[Begin INPUT MATERIAL]

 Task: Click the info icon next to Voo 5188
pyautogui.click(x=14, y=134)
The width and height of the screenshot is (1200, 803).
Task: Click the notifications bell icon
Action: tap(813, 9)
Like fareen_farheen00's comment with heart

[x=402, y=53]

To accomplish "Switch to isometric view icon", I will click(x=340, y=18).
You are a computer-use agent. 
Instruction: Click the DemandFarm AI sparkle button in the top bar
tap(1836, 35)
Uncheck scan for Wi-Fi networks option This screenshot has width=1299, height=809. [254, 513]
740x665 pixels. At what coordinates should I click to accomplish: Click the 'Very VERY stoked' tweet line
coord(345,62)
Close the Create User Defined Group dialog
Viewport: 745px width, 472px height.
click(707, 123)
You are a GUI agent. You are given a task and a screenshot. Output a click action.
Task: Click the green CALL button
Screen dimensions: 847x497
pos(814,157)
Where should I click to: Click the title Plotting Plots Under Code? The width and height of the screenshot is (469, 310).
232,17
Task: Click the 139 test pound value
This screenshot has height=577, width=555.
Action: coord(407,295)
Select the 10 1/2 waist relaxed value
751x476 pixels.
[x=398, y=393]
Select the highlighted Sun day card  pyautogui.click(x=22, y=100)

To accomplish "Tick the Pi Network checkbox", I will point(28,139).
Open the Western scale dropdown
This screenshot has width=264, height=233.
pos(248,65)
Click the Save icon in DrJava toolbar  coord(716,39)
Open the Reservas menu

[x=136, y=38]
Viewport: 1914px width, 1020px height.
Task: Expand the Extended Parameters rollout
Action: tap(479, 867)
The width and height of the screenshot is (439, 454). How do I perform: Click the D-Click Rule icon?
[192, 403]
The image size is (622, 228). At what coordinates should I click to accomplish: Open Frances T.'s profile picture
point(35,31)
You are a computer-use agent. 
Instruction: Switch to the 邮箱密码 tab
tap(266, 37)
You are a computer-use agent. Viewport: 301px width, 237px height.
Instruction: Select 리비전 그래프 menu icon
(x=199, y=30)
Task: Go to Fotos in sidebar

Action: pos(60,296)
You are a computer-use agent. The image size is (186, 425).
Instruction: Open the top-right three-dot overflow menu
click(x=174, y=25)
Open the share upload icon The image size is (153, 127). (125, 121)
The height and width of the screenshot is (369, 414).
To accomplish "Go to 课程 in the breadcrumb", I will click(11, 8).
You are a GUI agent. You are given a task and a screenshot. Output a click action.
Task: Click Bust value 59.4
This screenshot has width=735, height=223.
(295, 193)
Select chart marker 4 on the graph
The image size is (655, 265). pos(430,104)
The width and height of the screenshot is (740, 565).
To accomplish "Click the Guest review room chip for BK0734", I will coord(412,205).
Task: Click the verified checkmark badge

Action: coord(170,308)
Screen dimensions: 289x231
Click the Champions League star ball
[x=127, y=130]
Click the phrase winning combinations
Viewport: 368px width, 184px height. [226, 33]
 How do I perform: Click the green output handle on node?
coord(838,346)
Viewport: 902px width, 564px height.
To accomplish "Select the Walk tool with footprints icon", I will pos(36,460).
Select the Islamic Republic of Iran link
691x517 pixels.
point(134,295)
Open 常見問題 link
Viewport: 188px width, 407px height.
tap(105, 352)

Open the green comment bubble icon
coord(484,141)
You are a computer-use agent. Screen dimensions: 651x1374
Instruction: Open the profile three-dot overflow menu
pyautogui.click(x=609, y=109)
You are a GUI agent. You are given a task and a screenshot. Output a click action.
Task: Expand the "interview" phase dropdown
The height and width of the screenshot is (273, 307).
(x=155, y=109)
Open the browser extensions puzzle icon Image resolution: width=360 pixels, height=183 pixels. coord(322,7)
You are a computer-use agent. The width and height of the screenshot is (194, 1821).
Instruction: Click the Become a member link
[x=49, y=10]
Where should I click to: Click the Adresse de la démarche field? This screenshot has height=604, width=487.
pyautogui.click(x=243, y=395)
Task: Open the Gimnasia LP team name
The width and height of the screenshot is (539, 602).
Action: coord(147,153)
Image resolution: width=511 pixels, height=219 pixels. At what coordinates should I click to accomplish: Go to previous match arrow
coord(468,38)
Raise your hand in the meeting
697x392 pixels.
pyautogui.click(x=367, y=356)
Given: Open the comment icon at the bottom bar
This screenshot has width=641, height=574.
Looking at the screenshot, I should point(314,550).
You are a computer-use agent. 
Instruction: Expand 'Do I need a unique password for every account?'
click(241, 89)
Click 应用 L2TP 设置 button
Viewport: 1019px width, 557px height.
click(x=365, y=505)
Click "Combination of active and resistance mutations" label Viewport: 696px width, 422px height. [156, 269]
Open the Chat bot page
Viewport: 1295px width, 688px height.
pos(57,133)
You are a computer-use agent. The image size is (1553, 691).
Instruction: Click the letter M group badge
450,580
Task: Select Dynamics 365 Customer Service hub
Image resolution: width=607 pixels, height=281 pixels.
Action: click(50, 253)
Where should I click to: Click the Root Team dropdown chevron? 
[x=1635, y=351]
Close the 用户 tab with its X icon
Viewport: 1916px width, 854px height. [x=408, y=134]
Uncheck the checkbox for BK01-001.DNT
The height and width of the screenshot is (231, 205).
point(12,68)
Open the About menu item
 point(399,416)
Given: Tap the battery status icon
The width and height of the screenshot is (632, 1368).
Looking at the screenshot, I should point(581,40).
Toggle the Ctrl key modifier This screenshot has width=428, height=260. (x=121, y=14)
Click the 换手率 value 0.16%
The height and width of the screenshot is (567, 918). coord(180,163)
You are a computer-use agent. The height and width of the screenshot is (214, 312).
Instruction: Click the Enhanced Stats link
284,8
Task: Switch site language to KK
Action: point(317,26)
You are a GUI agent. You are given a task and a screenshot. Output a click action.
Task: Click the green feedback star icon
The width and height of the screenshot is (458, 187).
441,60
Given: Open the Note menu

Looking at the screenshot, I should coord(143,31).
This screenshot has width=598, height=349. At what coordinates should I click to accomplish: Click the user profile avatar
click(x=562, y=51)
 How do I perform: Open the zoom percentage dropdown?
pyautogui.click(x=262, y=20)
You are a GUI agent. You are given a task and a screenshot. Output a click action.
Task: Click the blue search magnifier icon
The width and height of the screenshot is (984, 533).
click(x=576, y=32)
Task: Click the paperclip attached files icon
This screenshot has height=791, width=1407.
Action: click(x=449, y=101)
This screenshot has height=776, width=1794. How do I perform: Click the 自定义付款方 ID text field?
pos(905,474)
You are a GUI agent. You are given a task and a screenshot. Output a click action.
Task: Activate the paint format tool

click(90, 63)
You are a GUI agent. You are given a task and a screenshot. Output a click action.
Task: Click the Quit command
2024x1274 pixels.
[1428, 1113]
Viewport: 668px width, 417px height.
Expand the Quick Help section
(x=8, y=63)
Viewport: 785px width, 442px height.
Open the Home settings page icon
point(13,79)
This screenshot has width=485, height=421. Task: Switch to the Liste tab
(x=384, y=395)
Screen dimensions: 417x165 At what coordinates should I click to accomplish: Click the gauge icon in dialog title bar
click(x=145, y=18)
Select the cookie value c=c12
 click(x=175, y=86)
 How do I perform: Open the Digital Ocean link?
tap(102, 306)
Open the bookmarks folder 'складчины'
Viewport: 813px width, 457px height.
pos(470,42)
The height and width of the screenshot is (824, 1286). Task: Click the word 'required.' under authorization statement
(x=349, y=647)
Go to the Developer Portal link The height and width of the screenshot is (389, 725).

[End INPUT MATERIAL]

> SET EXERCISE: Render every line of the records above as a Markdown table with the columns Row and Record line, numbering the rows in order and omitting blank lines.

> WRITTEN ANSWER:
| Row | Record line |
|---|---|
| 1 |  Task: Click the info icon next to Voo 5188 |
| 2 | pyautogui.click(x=14, y=134) |
| 3 | The width and height of the screenshot is (1200, 803). |
| 4 | Task: Click the notifications bell icon |
| 5 | Action: tap(813, 9) |
| 6 | Like fareen_farheen00's comment with heart |
| 7 | [x=402, y=53] |
| 8 | To accomplish "Switch to isometric view icon", I will click(x=340, y=18). |
| 9 | You are a computer-use agent.  |
| 10 | Instruction: Click the DemandFarm AI sparkle button in the top bar |
| 11 | tap(1836, 35) |
| 12 | Uncheck scan for Wi-Fi networks option This screenshot has width=1299, height=809. [254, 513] |
| 13 | 740x665 pixels. At what coordinates should I click to accomplish: Click the 'Very VERY stoked' tweet line |
| 14 | coord(345,62) |
| 15 | Close the Create User Defined Group dialog |
| 16 | Viewport: 745px width, 472px height. |
| 17 | click(707, 123) |
| 18 | You are a GUI agent. You are given a task and a screenshot. Output a click action. |
| 19 | Task: Click the green CALL button |
| 20 | Screen dimensions: 847x497 |
| 21 | pos(814,157) |
| 22 | Where should I click to: Click the title Plotting Plots Under Code? The width and height of the screenshot is (469, 310). |
| 23 | 232,17 |
| 24 | Task: Click the 139 test pound value |
| 25 | This screenshot has height=577, width=555. |
| 26 | Action: coord(407,295) |
| 27 | Select the 10 1/2 waist relaxed value |
| 28 | 751x476 pixels. |
| 29 | [x=398, y=393] |
| 30 | Select the highlighted Sun day card  pyautogui.click(x=22, y=100) |
| 31 | To accomplish "Tick the Pi Network checkbox", I will point(28,139). |
| 32 | Open the Western scale dropdown |
| 33 | This screenshot has width=264, height=233. |
| 34 | pos(248,65) |
| 35 | Click the Save icon in DrJava toolbar  coord(716,39) |
| 36 | Open the Reservas menu |
| 37 | [x=136, y=38] |
| 38 | Viewport: 1914px width, 1020px height. |
| 39 | Task: Expand the Extended Parameters rollout |
| 40 | Action: tap(479, 867) |
| 41 | The width and height of the screenshot is (439, 454). How do I perform: Click the D-Click Rule icon? |
| 42 | [192, 403] |
| 43 | The image size is (622, 228). At what coordinates should I click to accomplish: Open Frances T.'s profile picture |
| 44 | point(35,31) |
| 45 | You are a computer-use agent.  |
| 46 | Instruction: Switch to the 邮箱密码 tab |
| 47 | tap(266, 37) |
| 48 | You are a computer-use agent. Viewport: 301px width, 237px height. |
| 49 | Instruction: Select 리비전 그래프 menu icon |
| 50 | (x=199, y=30) |
| 51 | Task: Go to Fotos in sidebar |
| 52 | Action: pos(60,296) |
| 53 | You are a computer-use agent. The image size is (186, 425). |
| 54 | Instruction: Open the top-right three-dot overflow menu |
| 55 | click(x=174, y=25) |
| 56 | Open the share upload icon The image size is (153, 127). (125, 121) |
| 57 | The height and width of the screenshot is (369, 414). |
| 58 | To accomplish "Go to 课程 in the breadcrumb", I will click(11, 8). |
| 59 | You are a GUI agent. You are given a task and a screenshot. Output a click action. |
| 60 | Task: Click Bust value 59.4 |
| 61 | This screenshot has width=735, height=223. |
| 62 | (295, 193) |
| 63 | Select chart marker 4 on the graph |
| 64 | The image size is (655, 265). pos(430,104) |
| 65 | The width and height of the screenshot is (740, 565). |
| 66 | To accomplish "Click the Guest review room chip for BK0734", I will coord(412,205). |
| 67 | Task: Click the verified checkmark badge |
| 68 | Action: coord(170,308) |
| 69 | Screen dimensions: 289x231 |
| 70 | Click the Champions League star ball |
| 71 | [x=127, y=130] |
| 72 | Click the phrase winning combinations |
| 73 | Viewport: 368px width, 184px height. [226, 33] |
| 74 |  How do I perform: Click the green output handle on node? |
| 75 | coord(838,346) |
| 76 | Viewport: 902px width, 564px height. |
| 77 | To accomplish "Select the Walk tool with footprints icon", I will pos(36,460). |
| 78 | Select the Islamic Republic of Iran link |
| 79 | 691x517 pixels. |
| 80 | point(134,295) |
| 81 | Open 常見問題 link |
| 82 | Viewport: 188px width, 407px height. |
| 83 | tap(105, 352) |
| 84 | Open the green comment bubble icon |
| 85 | coord(484,141) |
| 86 | You are a computer-use agent. Screen dimensions: 651x1374 |
| 87 | Instruction: Open the profile three-dot overflow menu |
| 88 | pyautogui.click(x=609, y=109) |
| 89 | You are a GUI agent. You are given a task and a screenshot. Output a click action. |
| 90 | Task: Expand the "interview" phase dropdown |
| 91 | The height and width of the screenshot is (273, 307). |
| 92 | (x=155, y=109) |
| 93 | Open the browser extensions puzzle icon Image resolution: width=360 pixels, height=183 pixels. coord(322,7) |
| 94 | You are a computer-use agent. The width and height of the screenshot is (194, 1821). |
| 95 | Instruction: Click the Become a member link |
| 96 | [x=49, y=10] |
| 97 | Where should I click to: Click the Adresse de la démarche field? This screenshot has height=604, width=487. |
| 98 | pyautogui.click(x=243, y=395) |
| 99 | Task: Open the Gimnasia LP team name |
| 100 | The width and height of the screenshot is (539, 602). |
| 101 | Action: coord(147,153) |
| 102 | Image resolution: width=511 pixels, height=219 pixels. At what coordinates should I click to accomplish: Go to previous match arrow |
| 103 | coord(468,38) |
| 104 | Raise your hand in the meeting |
| 105 | 697x392 pixels. |
| 106 | pyautogui.click(x=367, y=356) |
| 107 | Given: Open the comment icon at the bottom bar |
| 108 | This screenshot has width=641, height=574. |
| 109 | Looking at the screenshot, I should point(314,550). |
| 110 | You are a computer-use agent.  |
| 111 | Instruction: Expand 'Do I need a unique password for every account?' |
| 112 | click(241, 89) |
| 113 | Click 应用 L2TP 设置 button |
| 114 | Viewport: 1019px width, 557px height. |
| 115 | click(x=365, y=505) |
| 116 | Click "Combination of active and resistance mutations" label Viewport: 696px width, 422px height. [156, 269] |
| 117 | Open the Chat bot page |
| 118 | Viewport: 1295px width, 688px height. |
| 119 | pos(57,133) |
| 120 | You are a computer-use agent. The image size is (1553, 691). |
| 121 | Instruction: Click the letter M group badge |
| 122 | 450,580 |
| 123 | Task: Select Dynamics 365 Customer Service hub |
| 124 | Image resolution: width=607 pixels, height=281 pixels. |
| 125 | Action: click(50, 253) |
| 126 | Where should I click to: Click the Root Team dropdown chevron?  |
| 127 | [x=1635, y=351] |
| 128 | Close the 用户 tab with its X icon |
| 129 | Viewport: 1916px width, 854px height. [x=408, y=134] |
| 130 | Uncheck the checkbox for BK01-001.DNT |
| 131 | The height and width of the screenshot is (231, 205). |
| 132 | point(12,68) |
| 133 | Open the About menu item |
| 134 |  point(399,416) |
| 135 | Given: Tap the battery status icon |
| 136 | The width and height of the screenshot is (632, 1368). |
| 137 | Looking at the screenshot, I should point(581,40). |
| 138 | Toggle the Ctrl key modifier This screenshot has width=428, height=260. (x=121, y=14) |
| 139 | Click the 换手率 value 0.16% |
| 140 | The height and width of the screenshot is (567, 918). coord(180,163) |
| 141 | You are a computer-use agent. The height and width of the screenshot is (214, 312). |
| 142 | Instruction: Click the Enhanced Stats link |
| 143 | 284,8 |
| 144 | Task: Switch site language to KK |
| 145 | Action: point(317,26) |
| 146 | You are a GUI agent. You are given a task and a screenshot. Output a click action. |
| 147 | Task: Click the green feedback star icon |
| 148 | The width and height of the screenshot is (458, 187). |
| 149 | 441,60 |
| 150 | Given: Open the Note menu |
| 151 | Looking at the screenshot, I should coord(143,31). |
| 152 | This screenshot has width=598, height=349. At what coordinates should I click to accomplish: Click the user profile avatar |
| 153 | click(x=562, y=51) |
| 154 |  How do I perform: Open the zoom percentage dropdown? |
| 155 | pyautogui.click(x=262, y=20) |
| 156 | You are a GUI agent. You are given a task and a screenshot. Output a click action. |
| 157 | Task: Click the blue search magnifier icon |
| 158 | The width and height of the screenshot is (984, 533). |
| 159 | click(x=576, y=32) |
| 160 | Task: Click the paperclip attached files icon |
| 161 | This screenshot has height=791, width=1407. |
| 162 | Action: click(x=449, y=101) |
| 163 | This screenshot has height=776, width=1794. How do I perform: Click the 自定义付款方 ID text field? |
| 164 | pos(905,474) |
| 165 | You are a GUI agent. You are given a task and a screenshot. Output a click action. |
| 166 | Task: Activate the paint format tool |
| 167 | click(90, 63) |
| 168 | You are a GUI agent. You are given a task and a screenshot. Output a click action. |
| 169 | Task: Click the Quit command |
| 170 | 2024x1274 pixels. |
| 171 | [1428, 1113] |
| 172 | Viewport: 668px width, 417px height. |
| 173 | Expand the Quick Help section |
| 174 | (x=8, y=63) |
| 175 | Viewport: 785px width, 442px height. |
| 176 | Open the Home settings page icon |
| 177 | point(13,79) |
| 178 | This screenshot has width=485, height=421. Task: Switch to the Liste tab |
| 179 | (x=384, y=395) |
| 180 | Screen dimensions: 417x165 At what coordinates should I click to accomplish: Click the gauge icon in dialog title bar |
| 181 | click(x=145, y=18) |
| 182 | Select the cookie value c=c12 |
| 183 |  click(x=175, y=86) |
| 184 |  How do I perform: Open the Digital Ocean link? |
| 185 | tap(102, 306) |
| 186 | Open the bookmarks folder 'складчины' |
| 187 | Viewport: 813px width, 457px height. |
| 188 | pos(470,42) |
| 189 | The height and width of the screenshot is (824, 1286). Task: Click the word 'required.' under authorization statement |
| 190 | (x=349, y=647) |
| 191 | Go to the Developer Portal link The height and width of the screenshot is (389, 725). |